PURPOSE: A method for detecting an object of a vehicle is provided to detect the location of the object accurately using arrival time and amplitude of an ultrasonic receiving signal received in a number of ultrasonic sensors installed in the vehicle. CONSTITUTION: More than three ultrasonic sensors transmit a pulse of ultrasonic wave sequentially according to a predetermined time interval during one period and then transmit a pulse of ultrasonic wave according to the time interval reversely(S101,S103). The ultrasonic sensors are installed in the front and the rear of the vehicle in an equal interval. An ultrasonic wave transmitted from each ultrasonic sensor and then reflected from an object is received to output a receiving signal(S105). Transmitting time and receiving time at each ultrasonic sensor are set(S107). Distance from each ultrasonic sensor to the object is measured, by using time-integrated value of a difference value between the determined transmitting time and the receiving time and the received signal of the ultrasonic wave whenever the ultrasonic wave reflected from each ultrasonic sensor is received after a specific ultrasonic sensor transmits the ultrasonic wave(S109).

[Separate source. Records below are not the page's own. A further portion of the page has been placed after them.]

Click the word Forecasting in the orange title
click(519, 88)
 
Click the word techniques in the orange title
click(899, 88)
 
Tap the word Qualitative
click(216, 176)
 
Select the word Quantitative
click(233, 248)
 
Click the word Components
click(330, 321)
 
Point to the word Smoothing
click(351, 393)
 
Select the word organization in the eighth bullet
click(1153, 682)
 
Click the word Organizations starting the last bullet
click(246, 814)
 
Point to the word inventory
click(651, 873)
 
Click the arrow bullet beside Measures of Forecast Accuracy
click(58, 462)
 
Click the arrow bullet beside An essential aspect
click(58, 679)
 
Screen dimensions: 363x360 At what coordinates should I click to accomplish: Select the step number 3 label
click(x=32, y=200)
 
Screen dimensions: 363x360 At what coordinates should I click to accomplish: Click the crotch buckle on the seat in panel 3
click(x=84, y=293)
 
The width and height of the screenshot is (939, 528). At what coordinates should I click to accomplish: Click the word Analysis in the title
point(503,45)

Different alarm sounds are generated according to the measured distance to the object(S111). [Reference numerals] (AA) End; (S101) Transmit ultrasonic waves sequentially according to a predetermined time interval set in a plurality of ultrasonic sensors; (S103) Transmit the ultrasonic waves sequentially in reverse order; (S105) Each ultrasonic sensor respectively receives the ultrasonic waves reflected from an object; (S107) Set ultrasonic waves transmitting time and receiving time; (S109) Measure a distance to the object; (S111) Generate different alarm sounds according to the measured distance

Description

Object detection method of vehicle {METHOD FOR DETECTING OBJECT OF AUTOMOBILE}

The present invention relates to a method for detecting an object of a vehicle, and more particularly, to a method for detecting an object of a vehicle to detect a position of an object from the vehicle by using a reception signal arrival time and size in a plurality of sensors installed in the vehicle.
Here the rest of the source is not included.